How to legally damage HDD with user software
Today I recovered data from still one HDD with single bad block. It it appeared in an interesting place - this was location
of FireFox context save file metadata. It is interesting because of massive read/write attemts in the same place.
Since NTFS by default updates last access data, write operations are performed even more frequently than author may imagine.
I have my own statistics about kind of data, located on damaged sectors.
These are frequently updated config files, context save files, database files with high UPDATE rate. We need about a year or two
to completly damage sector with reguler writes.

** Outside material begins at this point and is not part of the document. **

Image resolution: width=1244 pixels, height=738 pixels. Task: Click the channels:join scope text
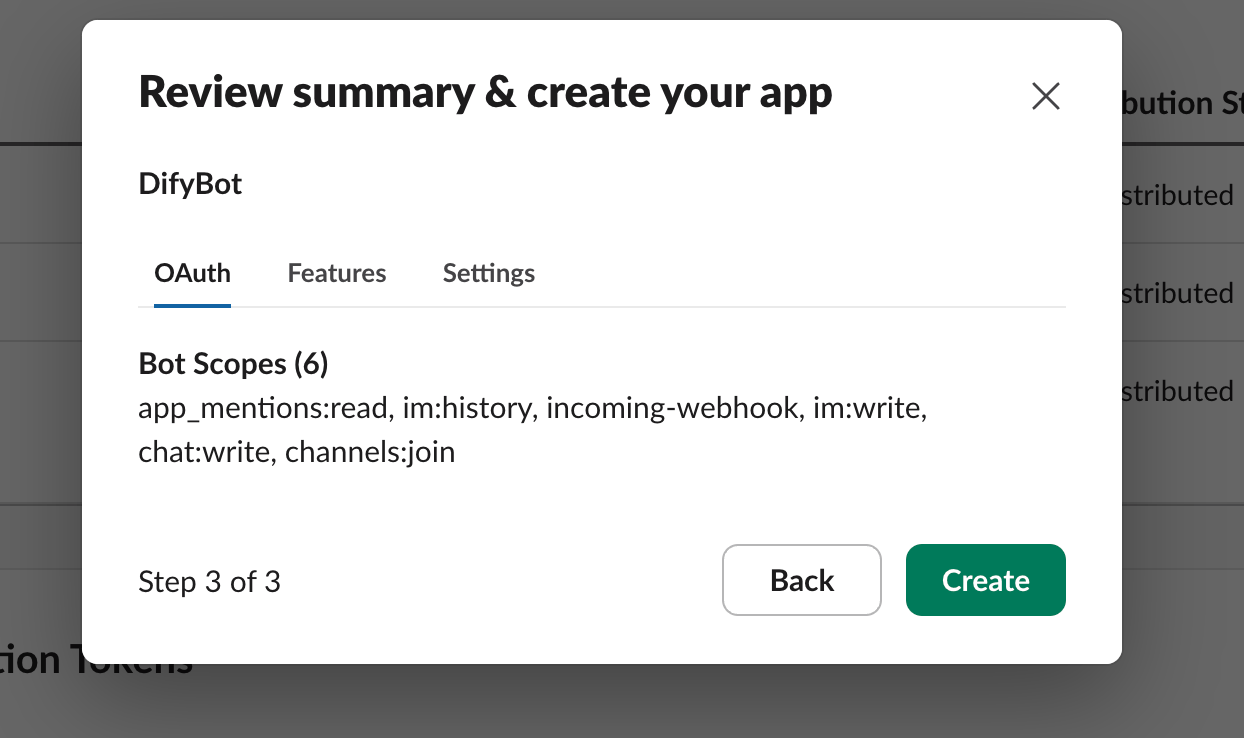pos(370,453)
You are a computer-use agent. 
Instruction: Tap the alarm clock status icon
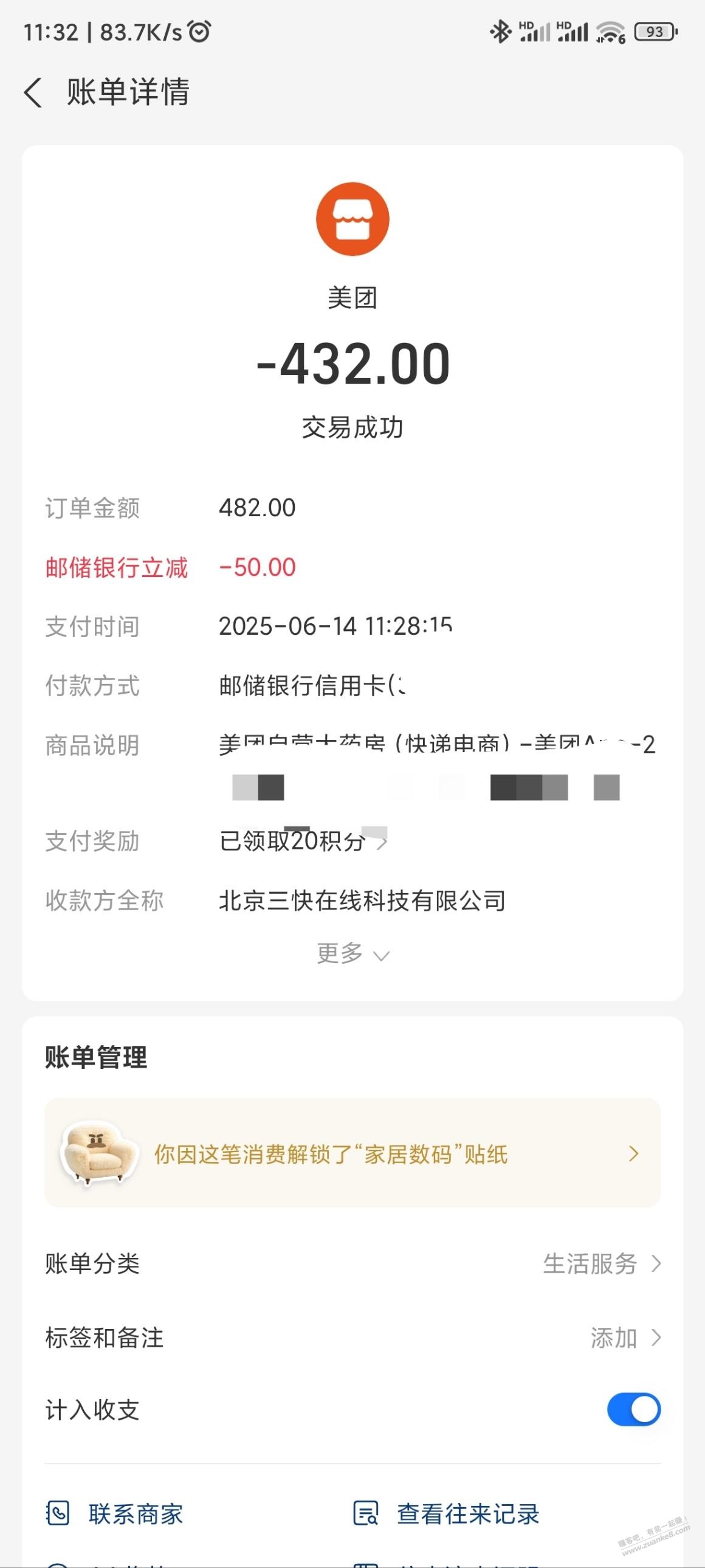199,31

Simple algorithm: create file, then overwrite it:
Proper way is more complicated. There are several solutions:
- sh make_config.sh > /etc/my.conf
- disk driver or special utility monitors surface state and inform file system (FS) driver or initiate
relocation of file data to other place of disk.
I don't know any implementation.
- file system driver or special utility may monitor update rate and initiate frequently updated data relocation.

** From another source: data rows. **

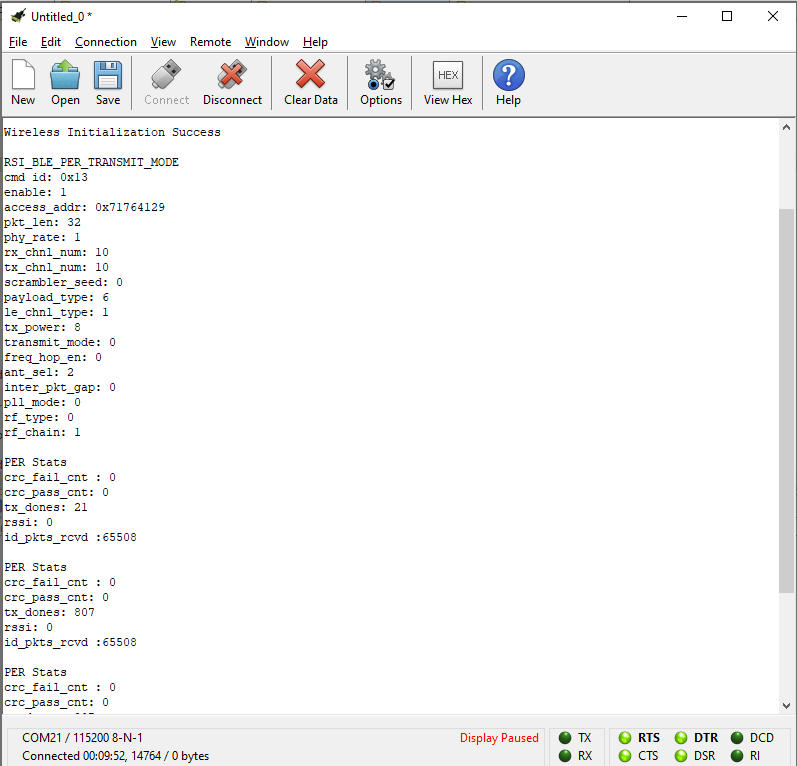The width and height of the screenshot is (797, 766).
Task: Toggle the RTS signal indicator
Action: point(624,738)
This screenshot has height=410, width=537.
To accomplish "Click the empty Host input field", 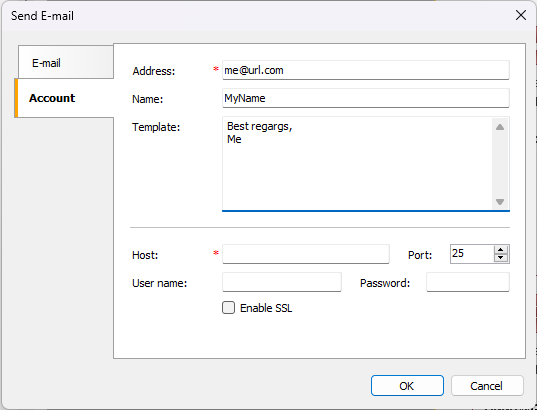I will tap(305, 254).
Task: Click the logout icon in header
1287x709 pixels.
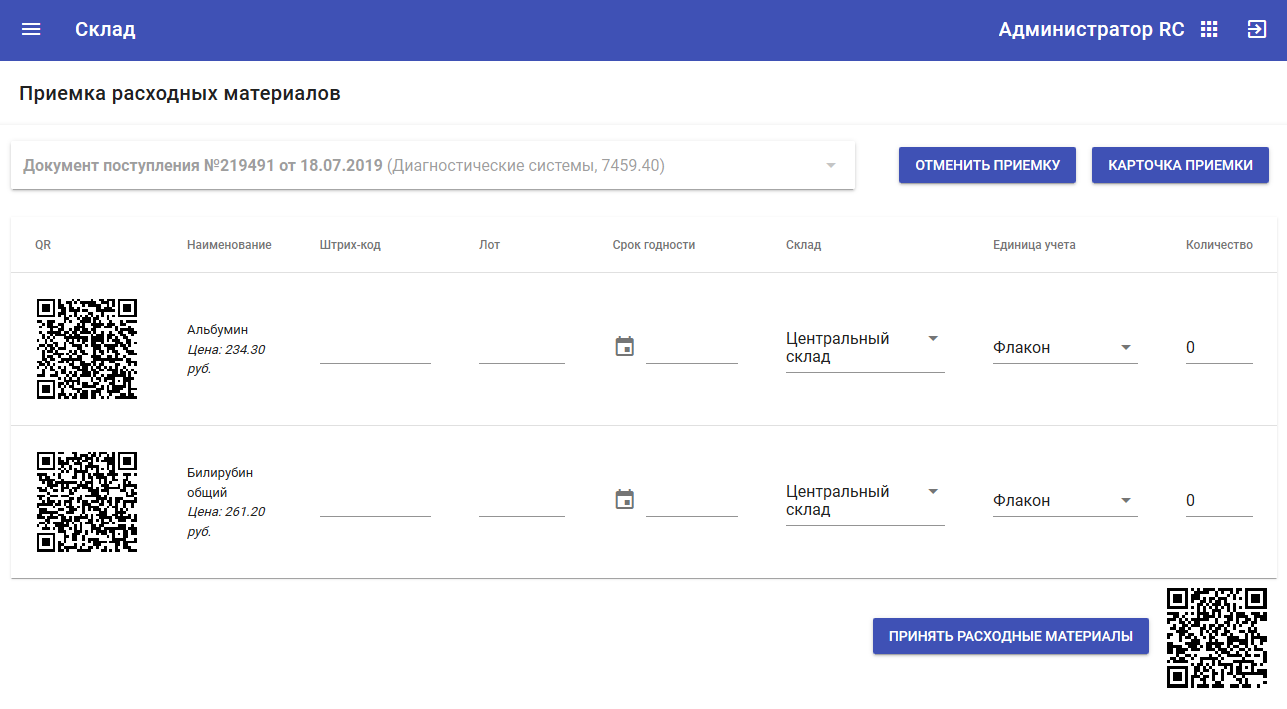Action: (x=1256, y=30)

There are some FS with such functionality. Latest revisions of UDF FS declares mechanisms of surface usage management.
ZFS uses Copy-On-Write (CoW) algorithm, which lead to regular wear of disk.
- Smart algorithm in the software:
- create new file, work with it, rename old one, rename new to original name, remove old.
- notify FS about type of files being created, e.g. use TEMPORARY flag, use special API or even memory disk,
this may reduce physical disk access.
- minimize disk access, use system fiule cache or implement own, it depends on your application.
- monitor number of writes and relocate data yourself.
- Defragmentstion partially solve this problem, but only as side-effect.
How to legally slowdown or even freeze powerful PC with user software
Editors, viewers, data recovery and maintainance tools, mailers often operates slowly, freeze or crash when try
to work with huge files. The most popular reason is
Memory mapping (file to memory). In general, this is perfect and convenient mechanism. It is used
by many editors. Also, OS file caching subsystem use it. Part of or entire file is mapped to address space of the
OS. Then regular paging mechanism is used. Memory blocks being accessed are automatically read to physical memory,
unused are written back to disk and memory is freed.
And now lets talk about internals. In order to map file to memory OS have to build and maintain table containing relation
between memory addresses and positions in file, modification marks and so on. There is not problem with small and medium
files. But for hundreds of MB mapping consumes significant amount of memory. Also, OS have to allocate contiguous
block of memory addresses. There is no problem under 64-bit OSes, but in 32-bit system we have only 4GB at all and only
about 1 or 2 GB available for file mapping. Appears, that we meet some unexpected conditions when try to open big file
in regular way.
So, if you are about to work with bug files, do not think that use of 64-bit file pointers would be enough.
You will also need some special algorithm for data access and caching and take into account OS specifics.
Or check file size on entry and inform user that file is too beg to be processed. It would be much better than
unpredictable behavior of the application.